*EXERCISE INSTRUCTIONS:* Which lines in the material below contain the word "Given"? Copy out each of them, treating uppercase and lowercase as different.

*DATA LINES:*
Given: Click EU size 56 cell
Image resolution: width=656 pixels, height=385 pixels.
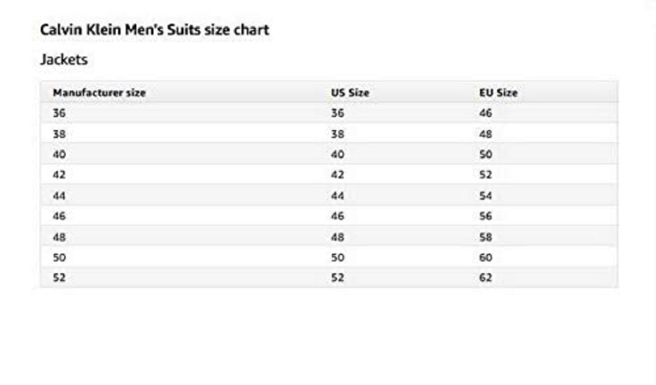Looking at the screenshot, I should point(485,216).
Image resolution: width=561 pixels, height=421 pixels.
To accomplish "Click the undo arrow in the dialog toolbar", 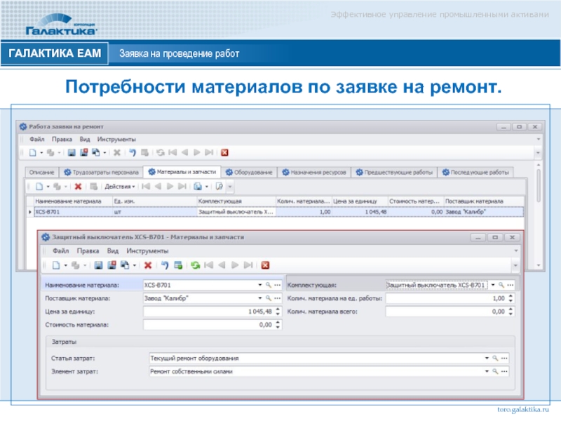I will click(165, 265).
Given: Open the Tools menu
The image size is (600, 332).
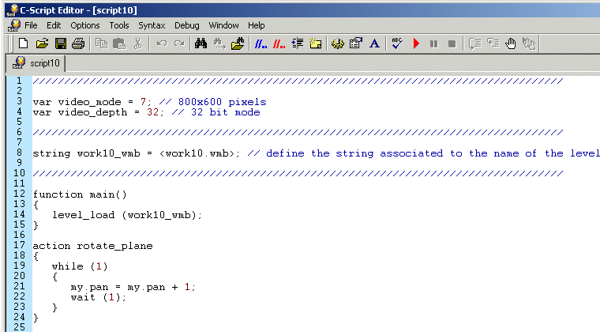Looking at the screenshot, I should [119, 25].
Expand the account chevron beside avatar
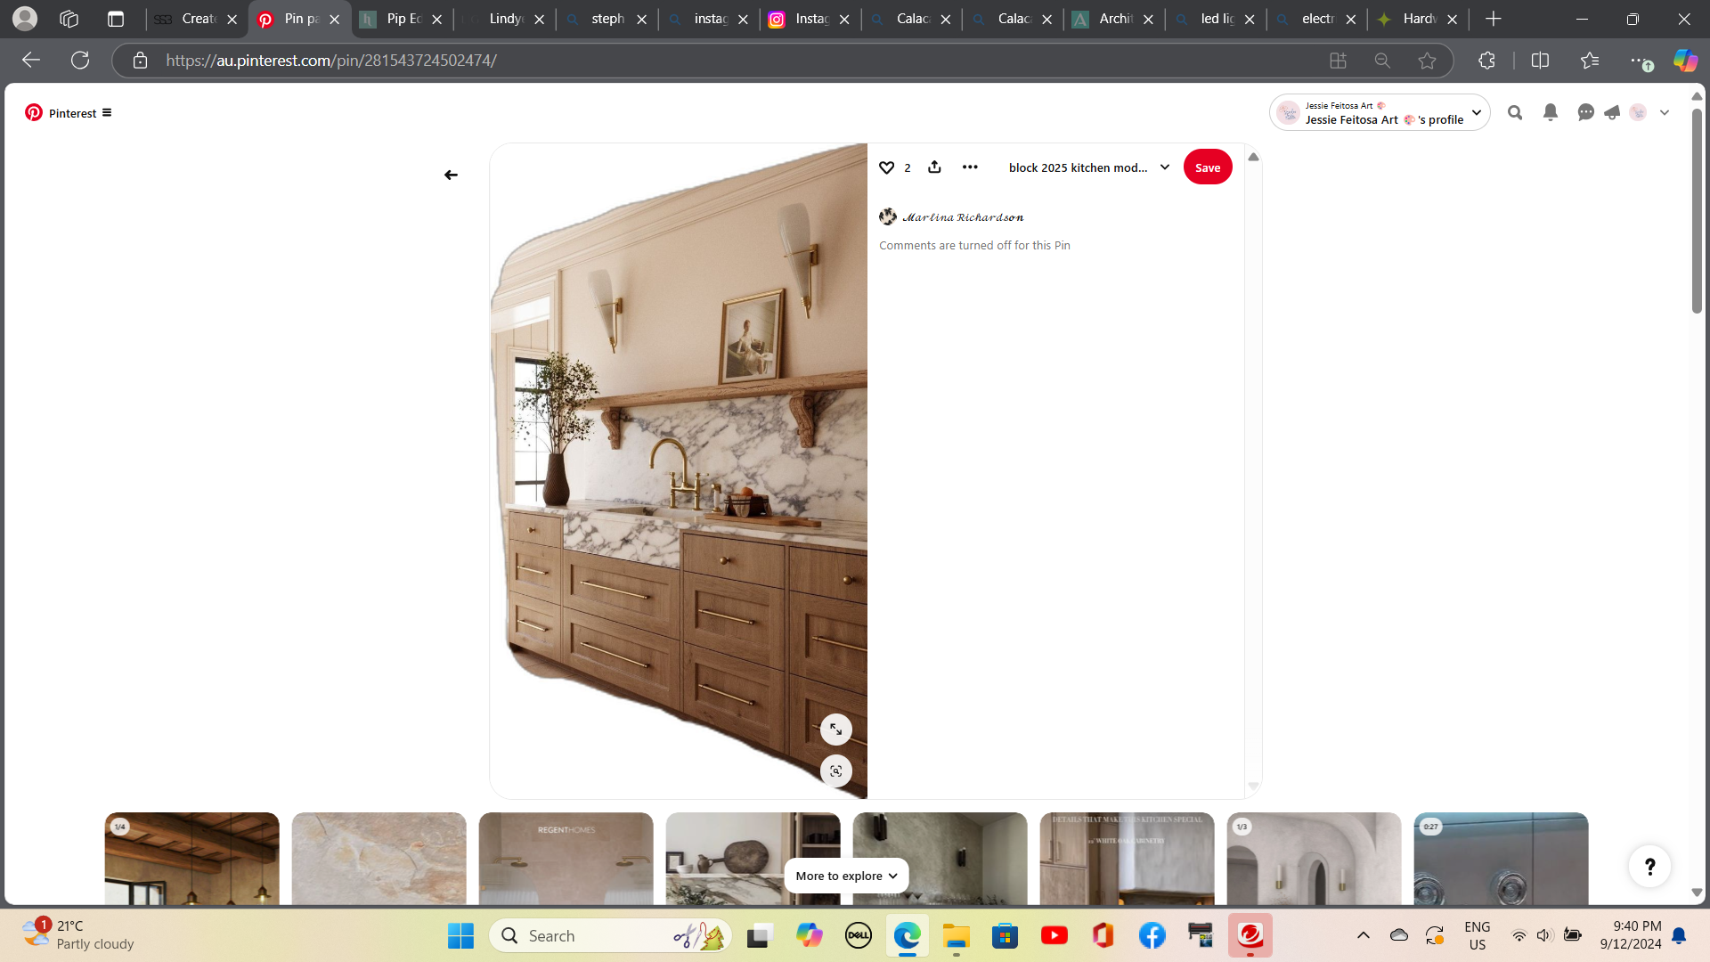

---

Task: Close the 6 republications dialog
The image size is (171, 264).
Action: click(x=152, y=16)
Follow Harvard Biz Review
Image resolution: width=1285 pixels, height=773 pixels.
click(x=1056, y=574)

--

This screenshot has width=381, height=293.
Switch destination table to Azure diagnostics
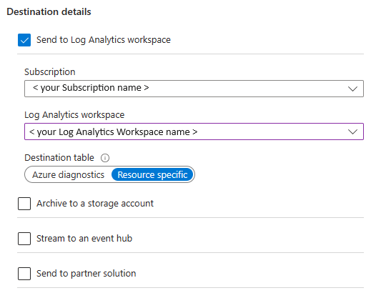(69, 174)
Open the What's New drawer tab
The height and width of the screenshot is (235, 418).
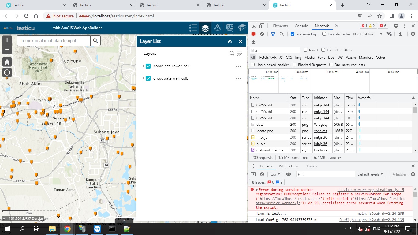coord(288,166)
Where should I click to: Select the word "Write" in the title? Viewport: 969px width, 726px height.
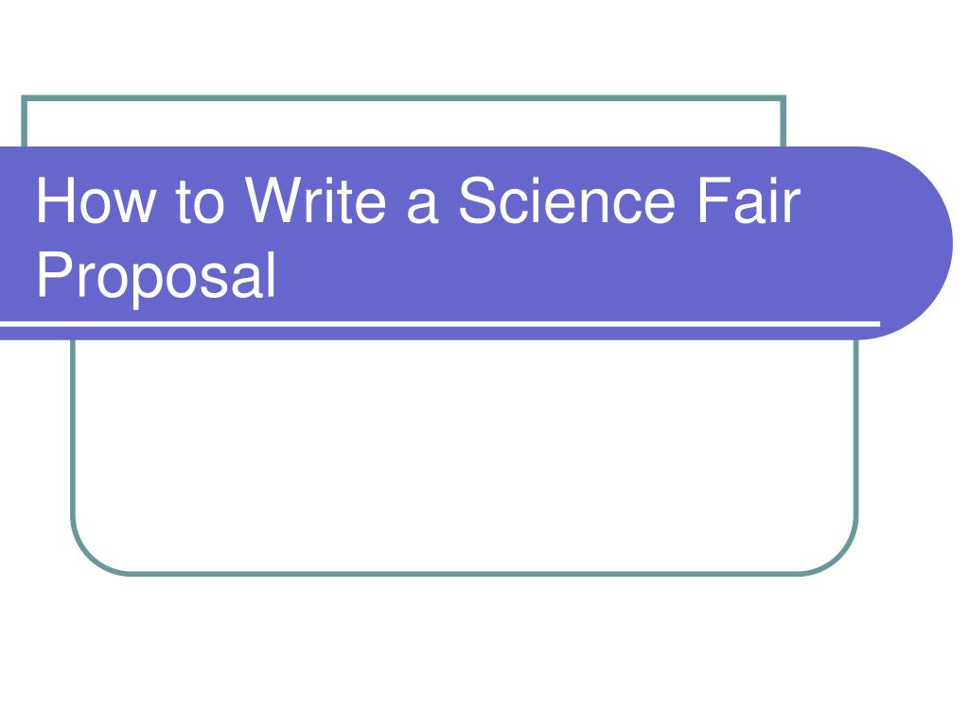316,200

*OUTPUT OF THE TASK:*
Given: Click EU size 56 cell
Given: Open the Tools menu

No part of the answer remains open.